Glenn Beck is killing it. TIME cover story, a Frank Rich op-ed in The New York Times, and—oh yeah—his hour-long show on Fox News Channel that on a good night can attract more than 6 million eyeballs. The Beck brand fires on all cylinders, according to TIME, with a web site that more than 5 million people per month read, best-selling books, a weekly podcast seen by 1.5 million, an online magazine and a series of live performances that have attracted more than 200,000 fans. His radio program is the nation's third-most popular, heard on almost 400 radio stations and on satellite.
But “popular” is not always synonymous with “invincible”—Beck’s rapid rise may have cost his personal brand some credibility, according to some. James Rucker of ColorofChange.org claims that 62 television advertisers have told his organization they will not be advertising on Glenn Beck’s program due to a boycott the group organized. A Fox News spokesperson told news industry blog TVNewser that those numbers are “wildly inaccurate on all fronts.” The truth is that some advertisers were not initially aware their ads were running specifically on Beck’s program, though they did request that Fox not run the ads on the program in the future.
Losing advertisers may be embarrassing, but it’s also attention-getting: we don’t hear of Larry King or Brian Williams losing ad spots—but they also don’t enjoy Beck’s level of viral pull.
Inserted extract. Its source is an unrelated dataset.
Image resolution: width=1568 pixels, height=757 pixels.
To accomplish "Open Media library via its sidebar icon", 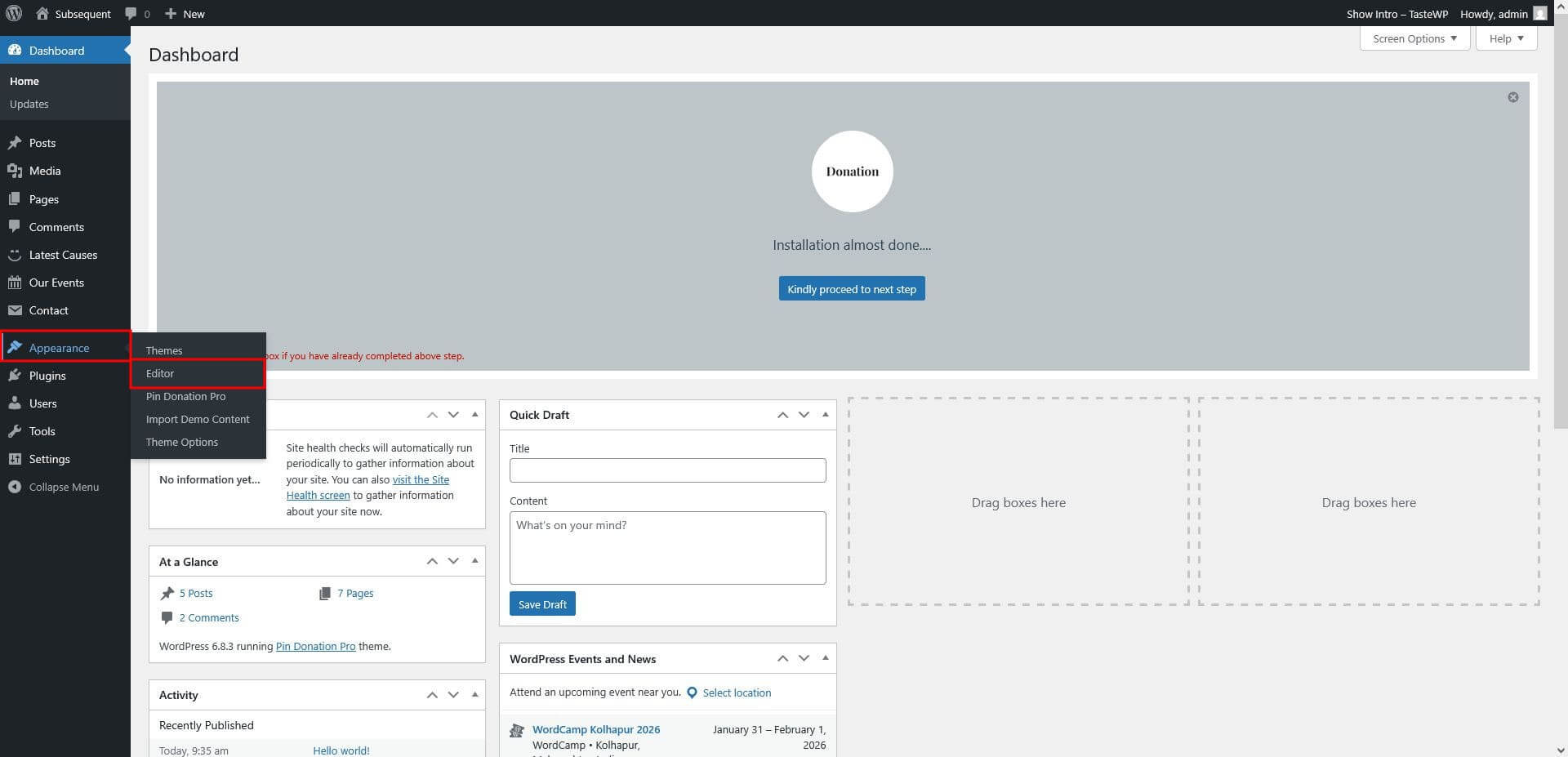I will click(x=15, y=171).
Dan Schawbel, personal branding guru and author of “Me 2.0: Build a Powerful Brand to Achieve Career Success,” believes Beck shouldn’t worry about advertisers pulling away. “Beck has been able to take his platform, grow it into a national presence, while becoming a #1 New York Times bestselling author multiple times over. Few can make those claims and he shouldn’t pay attention to advertisers who have lost interest because it’s a content driven world and the right ones will find him and make money!” Schawbel told MainStreet.